[START OF Reading passage]

Taco Bell just let their international fans vote a butter chicken taco onto the U.S. menu. If you missed it, the chain ran some kind of global bracket tournament where customers picked menu items from other countries, and India's butter chicken version won. Now American locations will carry it for a limited run.
I spent 22 years fixing smokers, not following fast food news. But when I saw this story, it reminded me of something I've watched happen to a lot of commercial operators over the past decade.
Menus don't stay still anymore.
The Problem With Building Around One Menu
Back in maybe 2014 or 2015, I got called out to a barbecue restaurant in Beaumont that had bought their smoker specifically sized for brisket and pork butt. That's all they ran. The owner had calculated his weekly volume down to the pound, bought equipment that matched exactly, and figured he was set for the next fifteen years.
Eighteen months later, he wanted to add smoked turkey and a burnt ends program. The burnt ends especially — they'd gotten popular, and he was losing customers to a competitor who offered them. Problem was, his smoker was already running at capacity five days a week just keeping up with his original menu.
He had two choices: turn away the new business or buy a second unit.
Neither one felt great. And honestly, that situation didn't need to happen. He'd bought based on what his menu was, not what it might become. That's a reasonable approach if you're certain your menu will never change. But I've been in this industry long enough to know that certainty doesn't last.
Why This Matters for Equipment Decisions
The Taco Bell thing is an extreme example — a massive chain can spin up supply chains and retrain thousands of locations in weeks. You can't. But the underlying trend affects everyone: customer expectations shift faster than they used to. Social media puts new flavor profiles in front of people constantly. What seemed like a locked-in regional preference five years ago might not hold.
I talked to an operator last spring who runs a Texas-style joint in Houston. Traditional menu, good reputation. He told me he'd started getting requests for smoked beef cheeks and barbacoa-style preparations. Not a lot, but enough that he noticed. His clientele was changing — younger, more adventurous, influenced by what they'd seen on their phones.
He wasn't sure if it was a fad or a real shift. But he was glad he'd bought an SP-700 with more capacity than he strictly needed at the time. Gave him room to experiment without disrupting his core production.
That's the thing about capacity. You can always run a smoker below its maximum. You can't run it above.
Rotisserie Systems and Product Variety
One advantage I've seen with Southern Pride's rotisserie design — and I'm obviously biased here, but I watched these things run for over two decades — is how well they handle mixed loads. The rotating racks mean you're not dealing with hot spots the way you do in a static cabinet. You can run ribs on one level, chicken on another, and a test batch of something new on a third, and they'll all cook evenly.
That matters when you're trying out menu additions. You don't want to dedicate an entire cook cycle to twelve pounds of an experimental item. You want to slide it in alongside your regular production and see how it performs.
I've seen operators on cheaper units — some of the import brands especially — struggle with this. The temperature variance from top to bottom forces them to load similar products together. That's fine if your menu never changes. But if you want to test smoked salmon one week and lamb ribs the next, you need equipment that won't fight you.
The Capacity Question
When I help operators spec equipment now, I always ask about their five-year plan. Not in some corporate strategy sense. Just: what might you want to do that you're not doing now?

[END OF Reading passage]

Extend the piece on sizing commercial smokers for menus that change, starting right after its last sentence.

[START OF Supplied information]

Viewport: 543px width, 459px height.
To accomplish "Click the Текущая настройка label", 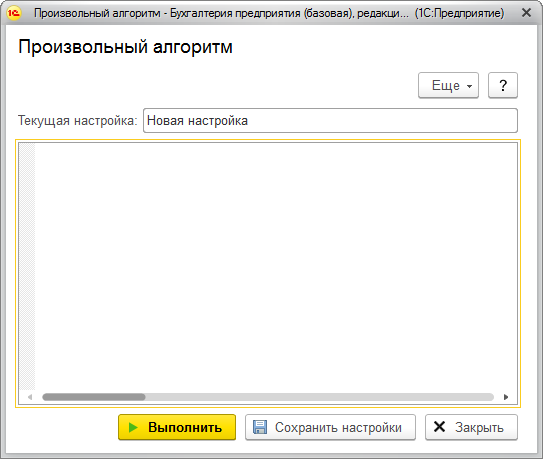I will click(x=78, y=121).
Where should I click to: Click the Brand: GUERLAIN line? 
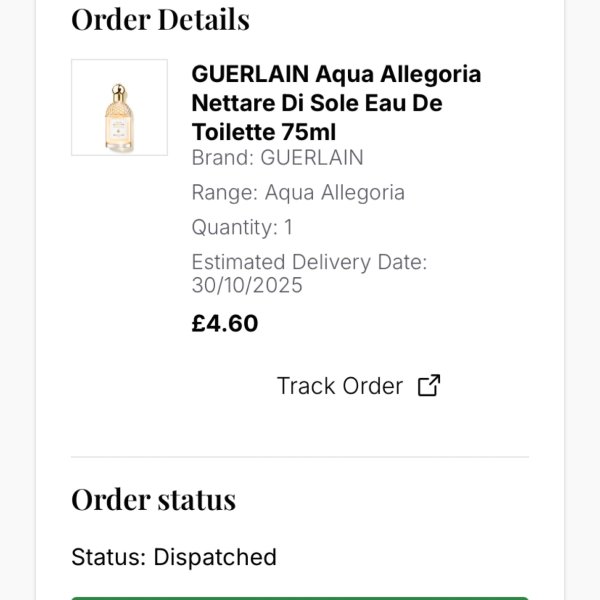pyautogui.click(x=277, y=158)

[END OF Supplied information]

> Task answer:
Catering? That changes your peak load calculations completely. A restaurant that does 200 covers a day might need to produce 400 pounds of product in a single overnight run for a weekend event. If your smoker's already maxed on a normal Friday, you've got a problem.
Second location? Even if it's speculative, knowing that's on the horizon might push you toward an SP-700 instead of an SP-500. The incremental cost now is a lot less than buying a whole new unit in three years.
Menu expansion? This is the butter chicken taco question. What happens when customers start asking for something you don't currently make?
I'm not saying buy the biggest smoker on the floor just in case. That's wasteful — you're burning fuel to heat empty space. But buying exactly to your current needs, with zero margin, is how you end up calling me about adding a second unit sooner than you planned.
Real Cost of Ownership Includes Flexibility
Most operators I talk to think about cost of ownership in terms of fuel efficiency, maintenance intervals, and repair expenses. Those matter. But there's another factor that doesn't show up on spec sheets: what happens when your business needs something your equipment can't deliver?
The answer is usually money. Either you turn away revenue, or you buy more equipment, or you run your existing equipment harder than it was designed for and shorten its lifespan.
I've watched operators run smokers 20+ hours a day for months because they couldn't afford downtime and couldn't afford a second unit. Those smokers aged fast. Components that should last eight or ten years were wearing out in four. Blower motors, door seals, ignition systems — all getting stressed beyond their design limits.
Southern Pride builds heavy. I'll say that plainly because I've taken apart enough of them to know. The steel gauge is thicker than most competitors. The rotisserie motors are overbuilt for the load they carry. That gives you more margin if you do need to push harder than planned. But even well-built equipment has limits.
The better approach is buying enough capacity that "hard use" for you is still within normal operating parameters for the machine.
Parts and Service When You're Running Hot
Here's something operators don't think about until they're in trouble: where do parts come from when something breaks?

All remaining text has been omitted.